If you like dividends, you have plenty of Canadian stocks to choose from. The one danger is that investors could prefer dividend yield over the quality of a business (or the dividend).
A 7% or higher dividend yield is no good if you lose a large piece of your capital from the stock declining. Likewise, a large dividend yield is no good if it is cut by half or halted completely.
Luckily, there are plenty of options for safe, decent yields and modest capital growth as well. Here are four Canadian stocks with yields over 4% to buy today.
A Canadian pipeline stock
Pembina Pipeline (TSX:PPL) offers investors an attractive combination of income, value, safety, and modest growth. Pembina has built a great diversified network of energy infrastructure in Western Canada. For many crude and gas producers, it is the only way they can get their production to market.
Pembina is a very well-run company. It has a strong environmental and safety record. Likewise, it has a history of completing projects on time and under budget. The company generates strong free cash flows from its contracted businesses. That widely supports its 5.6% dividend yield.

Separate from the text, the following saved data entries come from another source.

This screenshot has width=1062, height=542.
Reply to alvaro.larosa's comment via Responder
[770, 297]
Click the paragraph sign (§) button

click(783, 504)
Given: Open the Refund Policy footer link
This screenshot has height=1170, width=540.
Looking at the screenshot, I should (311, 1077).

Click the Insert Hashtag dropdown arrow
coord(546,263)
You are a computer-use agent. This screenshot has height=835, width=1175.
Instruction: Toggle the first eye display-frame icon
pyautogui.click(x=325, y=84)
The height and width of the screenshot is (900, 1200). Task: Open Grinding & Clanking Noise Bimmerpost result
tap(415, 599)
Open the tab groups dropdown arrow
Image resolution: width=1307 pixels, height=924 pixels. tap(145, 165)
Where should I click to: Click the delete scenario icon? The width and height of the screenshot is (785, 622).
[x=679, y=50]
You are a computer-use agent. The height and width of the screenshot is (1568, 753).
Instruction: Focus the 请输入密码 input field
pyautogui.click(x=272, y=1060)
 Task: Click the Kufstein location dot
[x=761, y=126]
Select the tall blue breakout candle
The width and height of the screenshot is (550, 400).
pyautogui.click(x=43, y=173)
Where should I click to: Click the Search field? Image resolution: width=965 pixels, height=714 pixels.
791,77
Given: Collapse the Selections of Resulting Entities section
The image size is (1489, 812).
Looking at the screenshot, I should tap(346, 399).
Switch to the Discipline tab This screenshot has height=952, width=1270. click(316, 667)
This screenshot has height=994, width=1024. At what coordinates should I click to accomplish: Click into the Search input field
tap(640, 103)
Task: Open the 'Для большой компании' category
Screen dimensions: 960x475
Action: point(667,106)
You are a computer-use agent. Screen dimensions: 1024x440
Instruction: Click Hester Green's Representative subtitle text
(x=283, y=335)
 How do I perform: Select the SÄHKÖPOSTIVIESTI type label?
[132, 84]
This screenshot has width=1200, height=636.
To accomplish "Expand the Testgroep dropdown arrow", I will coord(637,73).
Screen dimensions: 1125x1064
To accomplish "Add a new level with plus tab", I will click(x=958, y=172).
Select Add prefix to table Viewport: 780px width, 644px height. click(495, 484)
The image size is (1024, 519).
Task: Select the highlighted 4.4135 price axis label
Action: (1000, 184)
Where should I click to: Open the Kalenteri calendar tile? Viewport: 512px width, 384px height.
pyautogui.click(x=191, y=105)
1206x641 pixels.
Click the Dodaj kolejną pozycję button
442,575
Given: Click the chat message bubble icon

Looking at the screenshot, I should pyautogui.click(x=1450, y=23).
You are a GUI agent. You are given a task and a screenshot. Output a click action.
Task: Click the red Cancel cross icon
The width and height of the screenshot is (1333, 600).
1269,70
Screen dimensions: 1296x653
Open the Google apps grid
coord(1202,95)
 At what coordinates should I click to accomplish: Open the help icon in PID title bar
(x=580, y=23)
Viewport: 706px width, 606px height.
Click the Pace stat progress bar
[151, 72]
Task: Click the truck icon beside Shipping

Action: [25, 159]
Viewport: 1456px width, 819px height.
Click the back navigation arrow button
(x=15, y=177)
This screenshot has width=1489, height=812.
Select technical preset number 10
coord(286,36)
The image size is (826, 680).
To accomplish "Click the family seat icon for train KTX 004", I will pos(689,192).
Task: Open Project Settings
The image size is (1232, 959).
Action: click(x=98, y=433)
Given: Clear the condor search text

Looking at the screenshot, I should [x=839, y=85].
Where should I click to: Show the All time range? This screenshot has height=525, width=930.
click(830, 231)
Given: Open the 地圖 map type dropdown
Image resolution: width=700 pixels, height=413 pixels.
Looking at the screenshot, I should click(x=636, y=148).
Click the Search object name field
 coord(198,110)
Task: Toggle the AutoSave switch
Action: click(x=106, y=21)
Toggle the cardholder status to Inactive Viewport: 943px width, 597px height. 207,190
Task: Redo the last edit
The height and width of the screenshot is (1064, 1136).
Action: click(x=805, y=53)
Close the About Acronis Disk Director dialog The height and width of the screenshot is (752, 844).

Pembina has a sector-leading balance sheet. That provides it flexibility to build one of Canada’s few LNG terminals in British Columbia. Once online, that project could provide attractive earnings growth ahead for investors.
An energy stock
Canadian Natural Resources (TSX:CNQ) is another Canadian stock for growth and income. With 1.5 billion barrels of energy equivalent under production, it is the largest energy producer in the country.
With scale, it is the master of low-cost energy. Having some of the lowest-cost production allows it to be resilient through almost any energy environment. It can be opportunistic through acquisitions during downturns like the present. Even though prices have been down in the past few years, the company still generates a tonne of cash.
Its cost-efficient mindset has helped produce 25 years of consecutive dividend increases. Today, this Canadian stock yields 5.4%. With over 30 years of energy reserves, there is still lots of cash set to land in shareholders’ pockets over the years to come.
A Canadian real estate stock
Speaking about resilience, First Capital Real Estate Investment Trust (TSX:FCR.UN) is an interesting Canadian dividend stock. It owns some of the best retail properties in Canada. Its properties are urban-focused and that is where tenants and customers want to be.
Consequently, First Cap has consistently enjoyed 3–5% annual rental rate growth for years. It has strong occupancy and a quickly improving balance sheet from selling off non-core assets.
The stock is cheap. FCR.UN trades at a severe discount to its private market value. Its 4.9% dividend yield is very safe. Hold this stock for the income while the market finally appreciates the quality of its assets.
A U.S. real estate play
BSR Real Estate Investment Trust (TSX:HOM.UN) is another unique way to earn a yield over 4%. This is a great Canadian stock if you want residential real estate exposure outside of Canada.
BSR owns a portfolio of quality garden-style communities in the southeastern U.S. (mostly Texas). Texas is leading America in economic and population growth. As a result, residential demand is very high, despite a recent surge in supply. Rental rates are expected to keep rising in its core markets.
BSR has been a smart capital allocator. It has recycled older properties for higher-quality units with great rental growth potential. Despite great management, this stock trades at a discount to U.S. peers and to private market value. Collect a 4.3% distribution while you wait for the sun to shine on this stock again.